From the album Blue Angel Sparkling Silver 2
This is about offering total devotion to someone who can't receive it because they're too busy self-destructing. The narrator promises to follow anywhere, but the bridge reveals the real problem: they're being accused of hollow declarations while the person they're devoted to is the one who can't mean anything they say. The whole song is the narrator trying to prove presence to someone who mistakes emotional erasure for love.
You'll stop smoking before your lungs go black
The narrator speaks for the other person's future with odd certainty, like they're trying to believe the promise more than the person making it. It sets up the entire dynamic: the narrator holding faith in changes that won't happen.
Do you wanna keep your last name?
Marriage gets floated as a question, not a proposal. It's one more hypothetical the narrator will follow if the other person wants it, but there's no independent desire here. Just mirroring.
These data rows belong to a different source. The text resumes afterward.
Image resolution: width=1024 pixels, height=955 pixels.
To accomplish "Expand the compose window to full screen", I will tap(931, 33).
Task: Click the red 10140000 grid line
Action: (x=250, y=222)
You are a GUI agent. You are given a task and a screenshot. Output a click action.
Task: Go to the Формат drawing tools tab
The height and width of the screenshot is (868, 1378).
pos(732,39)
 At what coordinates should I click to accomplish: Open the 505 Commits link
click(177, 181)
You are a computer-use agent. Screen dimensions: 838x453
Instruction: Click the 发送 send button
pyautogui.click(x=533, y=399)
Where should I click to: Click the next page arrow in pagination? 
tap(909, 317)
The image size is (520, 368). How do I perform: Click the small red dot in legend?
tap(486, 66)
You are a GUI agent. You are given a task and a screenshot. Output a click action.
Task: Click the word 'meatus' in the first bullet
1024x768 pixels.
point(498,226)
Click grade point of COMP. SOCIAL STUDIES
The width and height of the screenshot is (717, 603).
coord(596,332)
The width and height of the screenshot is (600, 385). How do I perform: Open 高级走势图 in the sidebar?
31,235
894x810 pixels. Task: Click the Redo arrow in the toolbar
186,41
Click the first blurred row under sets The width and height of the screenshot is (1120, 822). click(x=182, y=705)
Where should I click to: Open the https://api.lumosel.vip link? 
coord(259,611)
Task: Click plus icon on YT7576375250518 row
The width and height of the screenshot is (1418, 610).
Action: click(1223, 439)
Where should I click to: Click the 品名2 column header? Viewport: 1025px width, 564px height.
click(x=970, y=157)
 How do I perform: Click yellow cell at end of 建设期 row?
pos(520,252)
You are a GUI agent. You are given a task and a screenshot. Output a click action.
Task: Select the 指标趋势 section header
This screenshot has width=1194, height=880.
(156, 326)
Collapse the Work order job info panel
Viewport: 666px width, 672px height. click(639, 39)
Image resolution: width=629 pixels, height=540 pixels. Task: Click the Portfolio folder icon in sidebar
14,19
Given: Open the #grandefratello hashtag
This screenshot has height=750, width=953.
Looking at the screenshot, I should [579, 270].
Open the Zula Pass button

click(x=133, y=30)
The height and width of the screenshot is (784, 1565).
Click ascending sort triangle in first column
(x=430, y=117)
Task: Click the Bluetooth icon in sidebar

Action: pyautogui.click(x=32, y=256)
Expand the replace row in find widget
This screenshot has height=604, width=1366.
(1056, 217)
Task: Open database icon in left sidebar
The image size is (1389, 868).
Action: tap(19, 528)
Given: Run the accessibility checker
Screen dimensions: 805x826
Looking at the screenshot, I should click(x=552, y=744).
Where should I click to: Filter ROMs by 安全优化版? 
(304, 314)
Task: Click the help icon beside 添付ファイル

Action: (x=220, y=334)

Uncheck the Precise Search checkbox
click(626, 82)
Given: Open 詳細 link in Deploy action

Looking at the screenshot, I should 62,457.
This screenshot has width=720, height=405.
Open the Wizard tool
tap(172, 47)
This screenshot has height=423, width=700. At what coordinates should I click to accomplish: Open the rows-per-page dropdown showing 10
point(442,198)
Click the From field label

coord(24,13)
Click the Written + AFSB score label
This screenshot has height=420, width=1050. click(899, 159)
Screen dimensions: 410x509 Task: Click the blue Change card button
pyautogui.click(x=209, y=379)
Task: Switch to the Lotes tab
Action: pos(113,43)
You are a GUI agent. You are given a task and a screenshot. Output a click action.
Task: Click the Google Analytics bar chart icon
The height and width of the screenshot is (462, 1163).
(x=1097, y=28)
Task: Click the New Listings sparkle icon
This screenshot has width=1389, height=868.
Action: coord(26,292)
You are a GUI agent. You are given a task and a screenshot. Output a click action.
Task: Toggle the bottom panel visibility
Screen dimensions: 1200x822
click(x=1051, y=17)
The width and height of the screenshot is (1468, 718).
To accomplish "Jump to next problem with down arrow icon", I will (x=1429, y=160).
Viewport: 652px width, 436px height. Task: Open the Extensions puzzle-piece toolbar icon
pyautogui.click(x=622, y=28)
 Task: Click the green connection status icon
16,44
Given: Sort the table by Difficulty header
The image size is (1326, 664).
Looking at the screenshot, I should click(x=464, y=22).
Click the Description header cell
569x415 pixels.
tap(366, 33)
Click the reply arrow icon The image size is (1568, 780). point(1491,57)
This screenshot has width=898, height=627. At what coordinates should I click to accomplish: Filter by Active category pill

Your boyfriends have girlfriends / You say you can't keep track of time
The person being sung to is tangled in messy relationships they won't organize, claiming time blindness when confronted. The narrator sees the chaos but still promises to dive wherever they dive. Might be enabling, might be powerless devotion.
You say I love you / But you don't mean it
The bridge flips the whole song. The narrator has been offering unconditional availability, and now they're the one accused of empty words. The narrator would be shocked to realize that total self-erasure might look like absence, that mirroring someone completely is a way of not being real.
The song ends stuck in the same loop it started in: the narrator offering to go, swim, dive, give. The bridge suggests the devotion might be the problem, not the solution, but the narrator can't stop performing it. Nobody here knows how to be present in a way the other person can actually receive.